Governance in the state of Jammu and Kashmir has never been about promoting and expanding public good(s) or merit goods; it has been and continues to be about disbursing patronage goods. One form of disbursing patronage in Kashmir has been to expand the public sector- in contravention to trends elsewhere. Whilst it could be argued that a large public sector has quasi welfare functions and that it could( albeit by a stretch) to be held to be a surrogate for the conventional welfare state under fiscal constraints like a lax tax base and hence state capacity, in the context of Kashmir, public sector expansion serves a political function. Drabu , who is held to be a good economist, was expected to reverse “ economic inefficiency” and get rid of the slack that holds our economy back is, to repeat, doing exactly what historically his predecessors have done.
The question is what are the reasons for “backsliding” and what would the consequences of the step?

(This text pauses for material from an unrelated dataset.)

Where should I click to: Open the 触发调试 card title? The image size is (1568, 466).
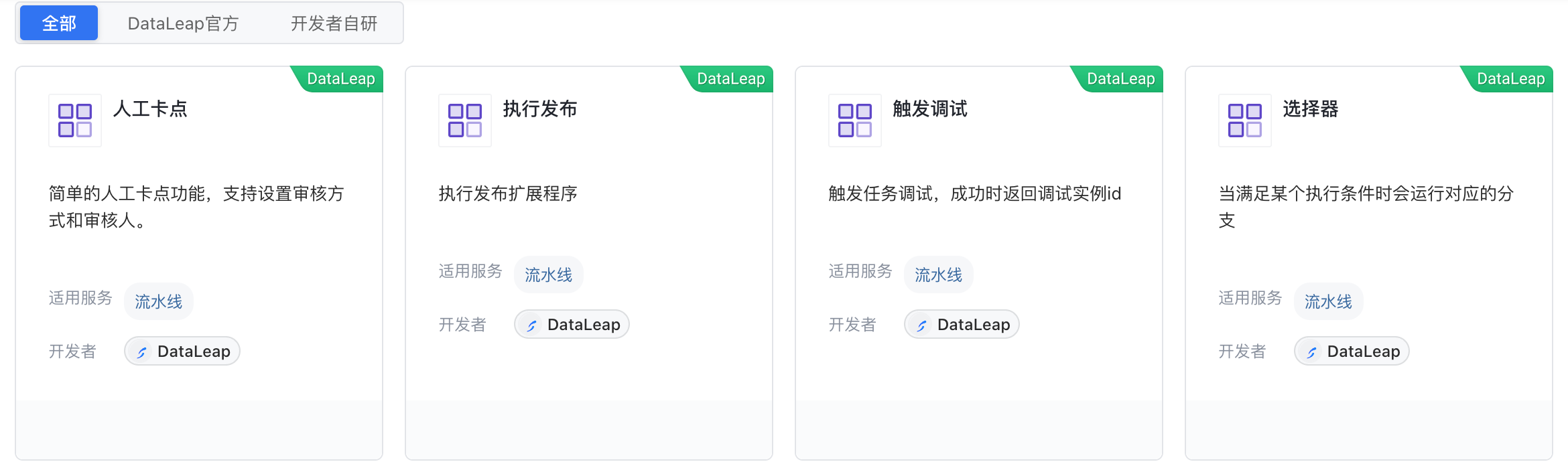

It needs to be stated here that the “grey zone” that casual and daily wage workers and the predicament they find themselves is not their fault. It emanates from the skewed population ratios- increase in the rate of population growth, diminishing agricultural activities, the dual nature of our economy and labor markets and finally the state’s limited absorptive capacity. It may be added that these problems of a structural nature could have been ameliorated considerably by deft, prudent and holistic policy making. But, alas, our political class, instead of remedial policy sought to and engaged in patronage disbursal by creating what we would call an “employment effect or illusion” by absorbing surplus labour into the interstices and margins of the state. Thousands paid and are paying a price for the manoeuvrings of our political class. While this class of people needs to be engaged meaningful employment but absorbing them into the state means creating another layer on the state which , in turn, has obvious fiscal (tax and expenditure and hence budgetary) consequences. Moreover what will also happen is that a substantive chunk of our working age population will be shunted off into non productive, public sector employment. This can, among other things, decrease the output of our economy without a commensurate substantive impact on consumption.

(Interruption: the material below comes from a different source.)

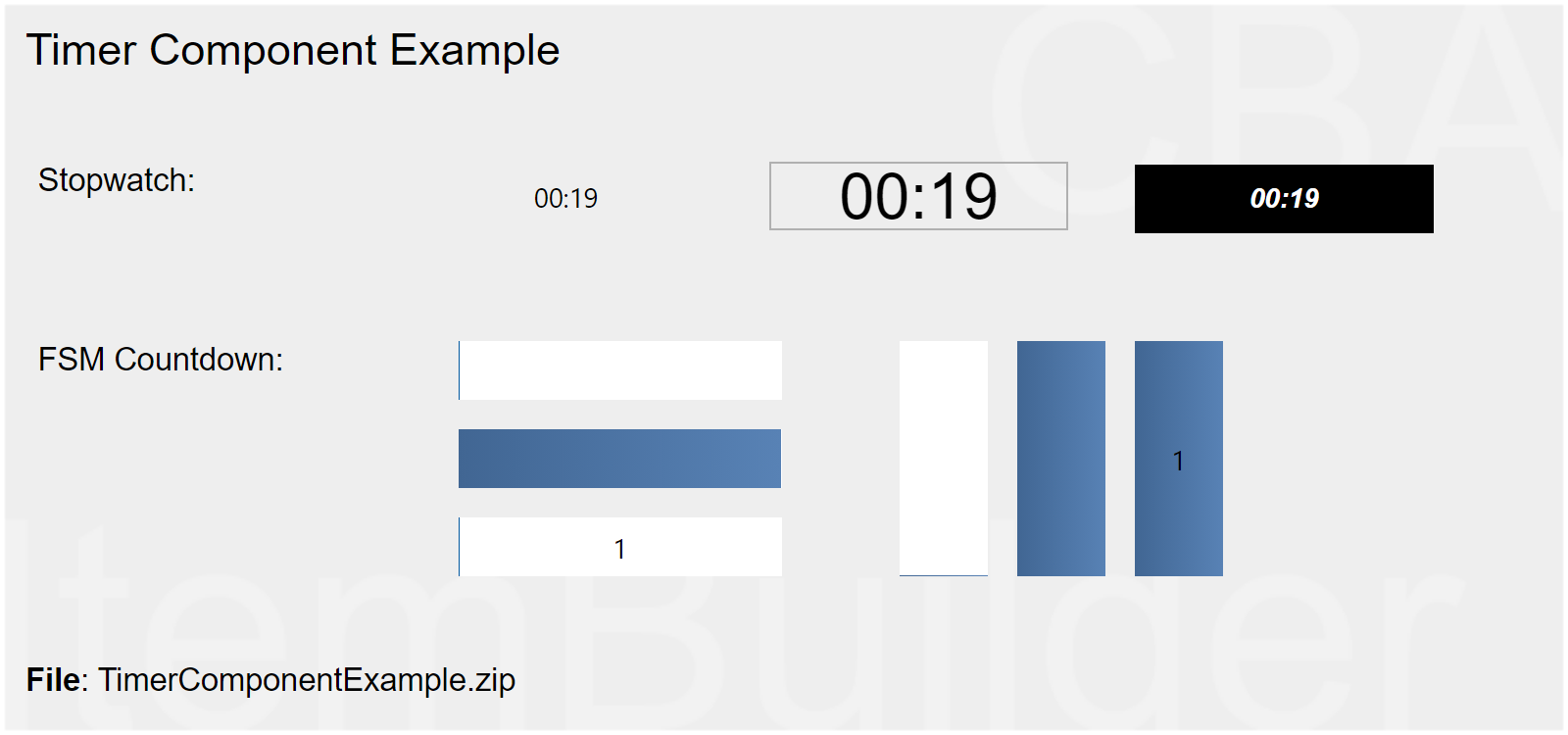Click the black italic 00:19 stopwatch display
The image size is (1568, 735).
point(1284,199)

How, the question is, can surplus labour be absorbed with taxing the state, its capacity and resources? Our economy is essentially a labour surplus economy with a large endowment of unskilled labor complemented by a paucity of capital. This condition or problem is not peculiar to Kashmir; it is thematic: exists in somewhat different permutations and combinations, across the developing world. But dealing with it by expanding and increasing the scope and size of the Government is a mug’s game. What could have been done is rejigg our economy, and create “comparative advantage defying sectors” with national and global linkages that could create new sectors with backward and forward linkages and thus eliminate inter sectoral imbalances. Key would be to create and encourage productivity and output and hence employment generating sectors that could not only ameliorate our unemployment problems but also create incentives for intersectoral mobility.

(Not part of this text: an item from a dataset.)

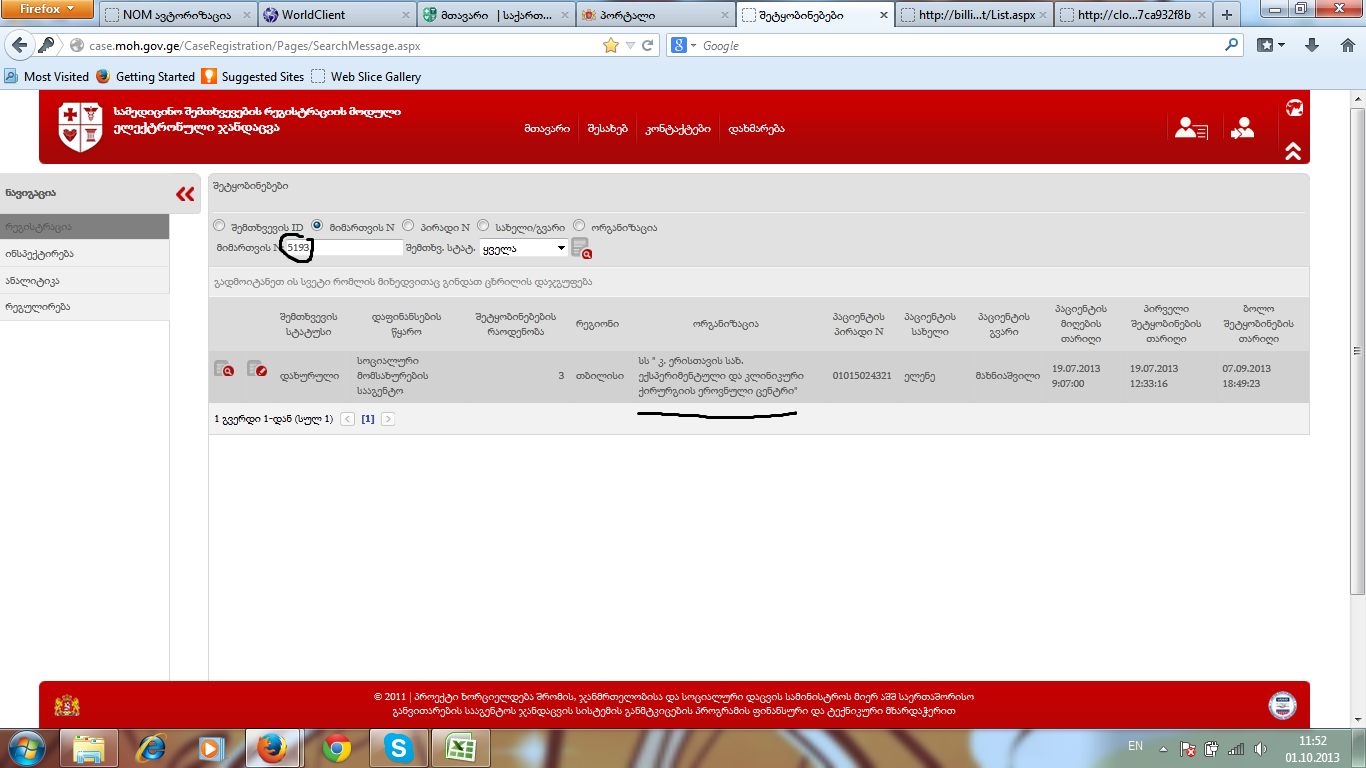Select the პირადი N radio button
The height and width of the screenshot is (768, 1366).
408,226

All this is admittedly difficult but not impossible. What it would take is will and determination to help Kashmir and not look merely at the electoral cycle. But this constitutes a big ask from politicians and the political class especially at a time when the PDP- BJP Government in Kashmir is reeling from the effects of the protest movement that gripped Kashmir after Burhan Wani’s killing. The Government needs to reconnect to the people. There’s nothing to show and no substantive base to reconnect except through patronage. It is precisely this that Drabu is doing. Alas!